**Text and item location entries:**
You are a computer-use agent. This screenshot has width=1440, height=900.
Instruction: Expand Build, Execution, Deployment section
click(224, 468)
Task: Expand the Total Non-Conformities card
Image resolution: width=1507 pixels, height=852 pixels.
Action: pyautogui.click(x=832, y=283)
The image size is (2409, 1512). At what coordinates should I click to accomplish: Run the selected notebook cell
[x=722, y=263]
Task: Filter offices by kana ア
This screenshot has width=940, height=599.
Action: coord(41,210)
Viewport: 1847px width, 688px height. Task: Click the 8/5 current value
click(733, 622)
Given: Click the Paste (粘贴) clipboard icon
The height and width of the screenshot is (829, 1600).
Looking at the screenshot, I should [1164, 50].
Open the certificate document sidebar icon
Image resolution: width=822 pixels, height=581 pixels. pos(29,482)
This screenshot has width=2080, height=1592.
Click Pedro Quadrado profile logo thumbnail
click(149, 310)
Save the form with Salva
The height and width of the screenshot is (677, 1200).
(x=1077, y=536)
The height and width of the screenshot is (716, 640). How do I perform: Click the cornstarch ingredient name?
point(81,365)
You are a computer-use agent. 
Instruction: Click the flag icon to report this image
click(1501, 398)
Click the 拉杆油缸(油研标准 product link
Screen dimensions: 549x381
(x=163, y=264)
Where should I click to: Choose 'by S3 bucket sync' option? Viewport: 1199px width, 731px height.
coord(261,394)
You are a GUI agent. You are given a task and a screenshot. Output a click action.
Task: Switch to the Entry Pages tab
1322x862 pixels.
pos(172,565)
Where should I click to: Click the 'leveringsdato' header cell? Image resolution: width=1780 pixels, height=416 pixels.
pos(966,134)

**Required task:**
Please rewrite the rows above, swapping each "Instruction" for "Directive" and keeping everything else the same.

**Completed exercise:**
You are a computer-use agent. This screenshot has width=1440, height=900.
Directive: Expand Build, Execution, Deployment section
click(224, 468)
Task: Expand the Total Non-Conformities card
Image resolution: width=1507 pixels, height=852 pixels.
Action: pyautogui.click(x=832, y=283)
The image size is (2409, 1512). At what coordinates should I click to accomplish: Run the selected notebook cell
[x=722, y=263]
Task: Filter offices by kana ア
This screenshot has width=940, height=599.
Action: coord(41,210)
Viewport: 1847px width, 688px height. Task: Click the 8/5 current value
click(733, 622)
Given: Click the Paste (粘贴) clipboard icon
The height and width of the screenshot is (829, 1600).
Looking at the screenshot, I should [1164, 50].
Open the certificate document sidebar icon
Image resolution: width=822 pixels, height=581 pixels. pos(29,482)
This screenshot has width=2080, height=1592.
Click Pedro Quadrado profile logo thumbnail
click(149, 310)
Save the form with Salva
The height and width of the screenshot is (677, 1200).
(x=1077, y=536)
The height and width of the screenshot is (716, 640). How do I perform: Click the cornstarch ingredient name?
point(81,365)
You are a computer-use agent. 
Directive: Click the flag icon to report this image
click(1501, 398)
Click the 拉杆油缸(油研标准 product link
Screen dimensions: 549x381
(x=163, y=264)
Where should I click to: Choose 'by S3 bucket sync' option? Viewport: 1199px width, 731px height.
coord(261,394)
You are a GUI agent. You are given a task and a screenshot. Output a click action.
Task: Switch to the Entry Pages tab
1322x862 pixels.
pos(172,565)
Where should I click to: Click the 'leveringsdato' header cell? Image resolution: width=1780 pixels, height=416 pixels.
pos(966,134)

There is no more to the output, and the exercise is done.